— Start —

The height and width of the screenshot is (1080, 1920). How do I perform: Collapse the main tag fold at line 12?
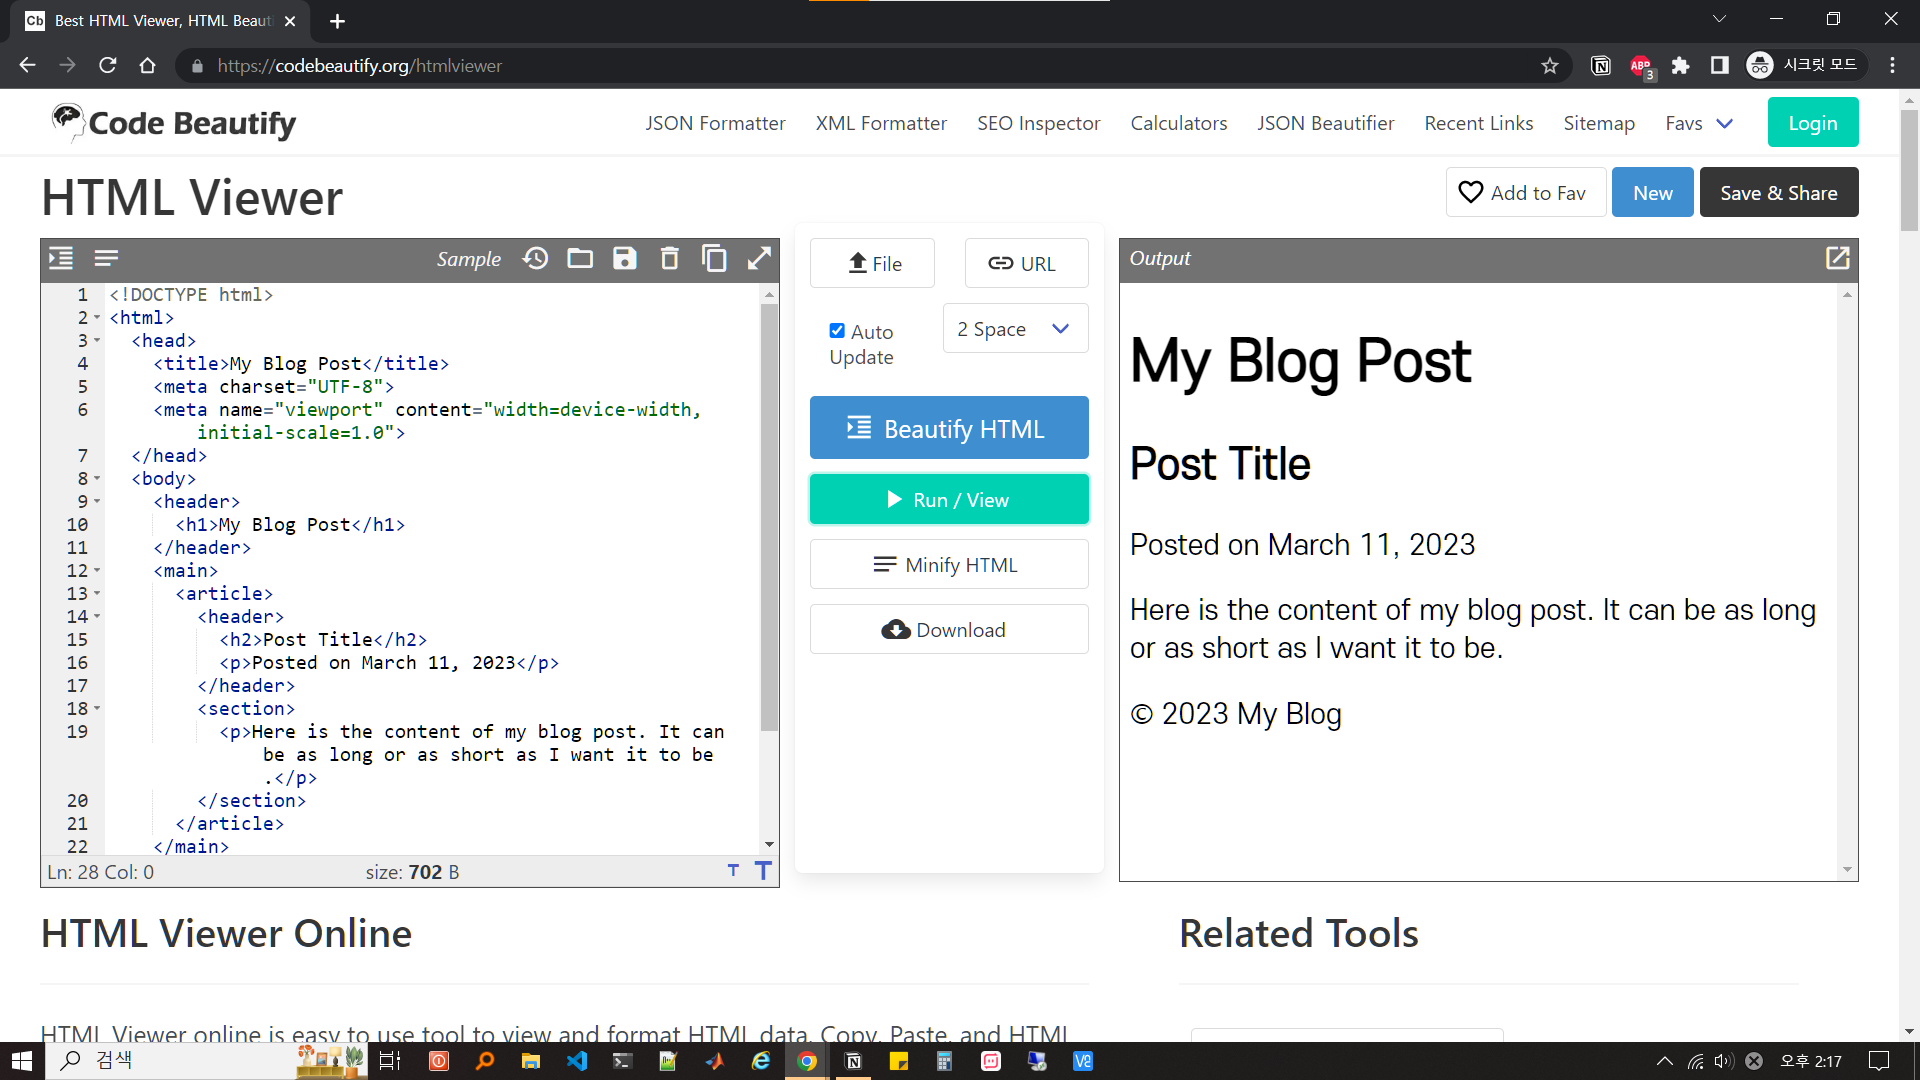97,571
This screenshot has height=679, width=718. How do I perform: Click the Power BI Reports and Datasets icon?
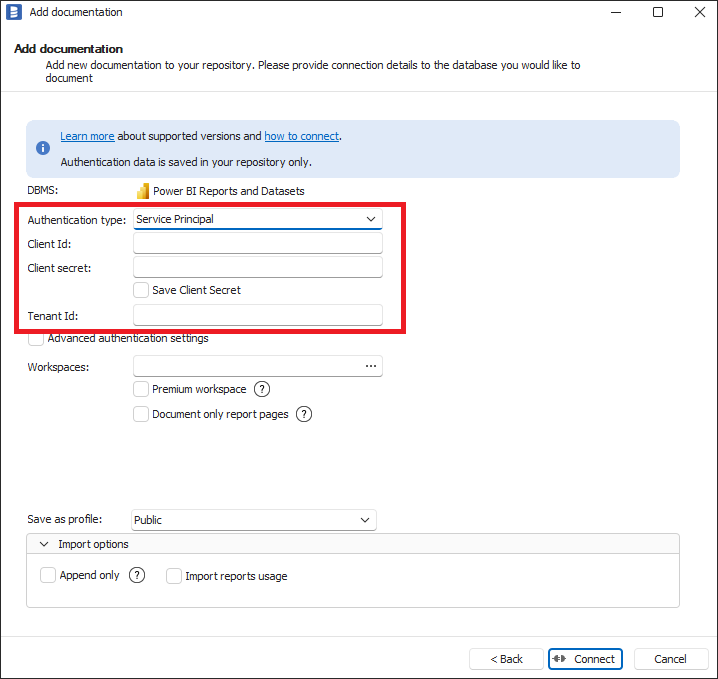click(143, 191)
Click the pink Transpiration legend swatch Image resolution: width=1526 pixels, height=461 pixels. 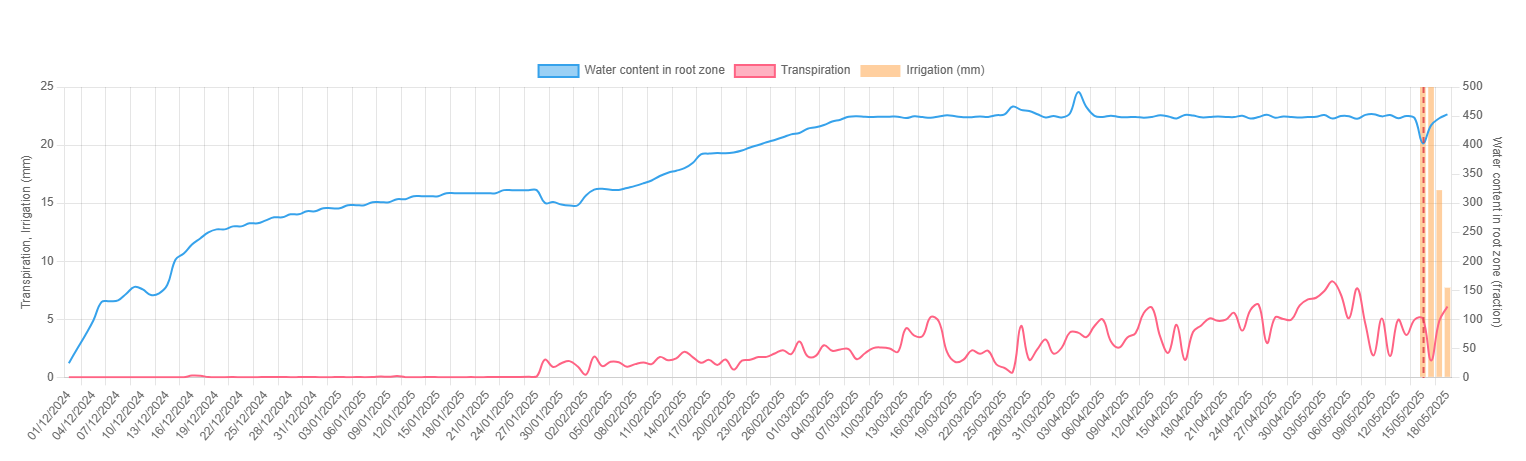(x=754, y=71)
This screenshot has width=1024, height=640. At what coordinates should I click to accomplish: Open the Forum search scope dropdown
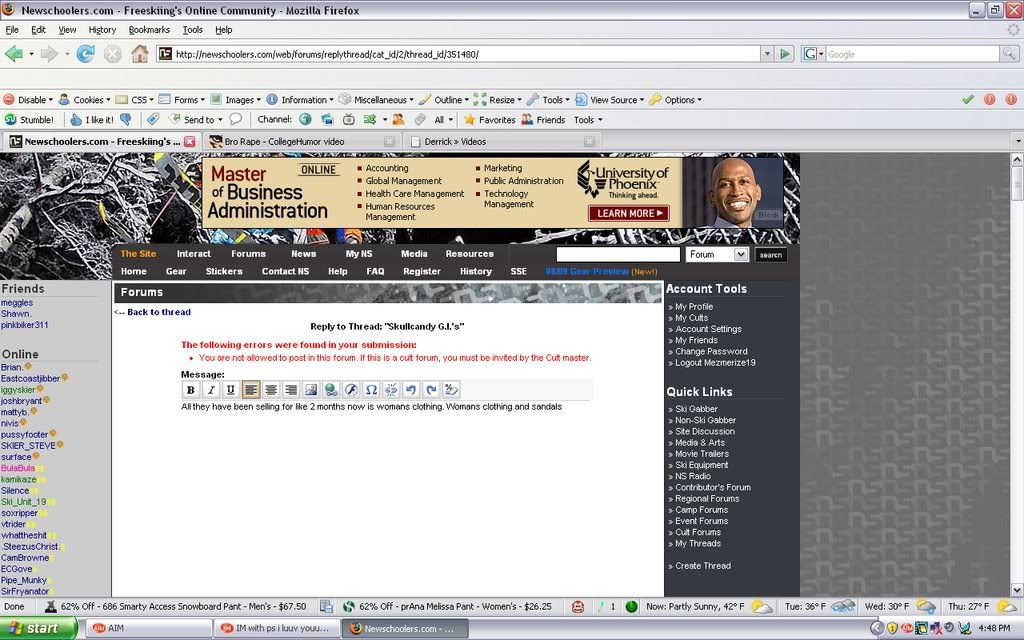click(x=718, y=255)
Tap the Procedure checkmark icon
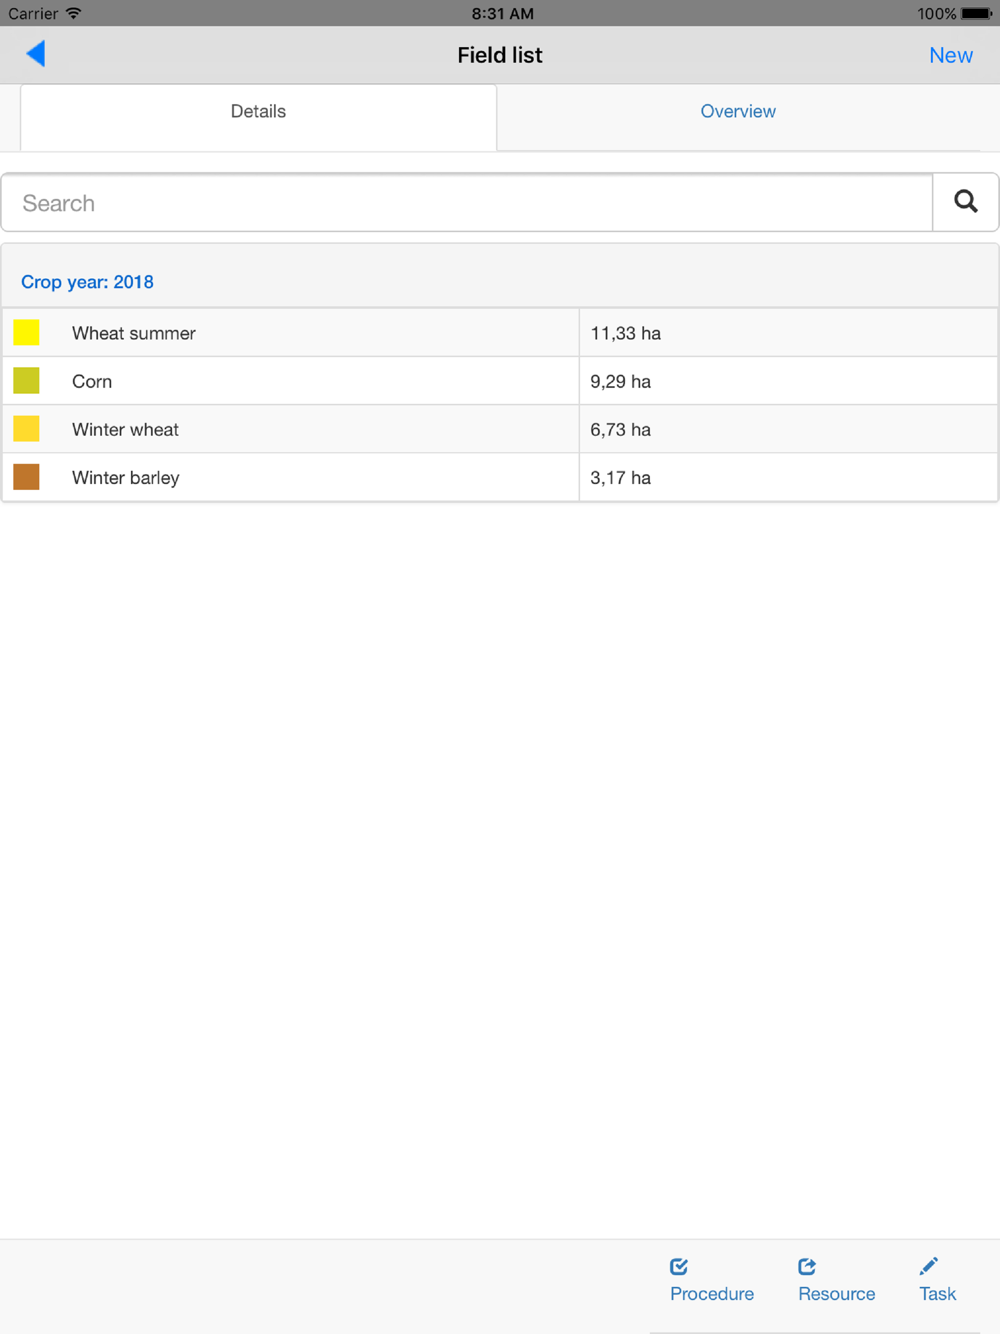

— End —

GIVEN EXERCISE: Please list each line of the entries above that contains the string "icon", treating uppercase and lowercase letters as different.

SOLUTION FOR THIS TASK:
This screenshot has height=679, width=718. How do I perform: Click the Power BI Reports and Datasets icon?
Tap the Procedure checkmark icon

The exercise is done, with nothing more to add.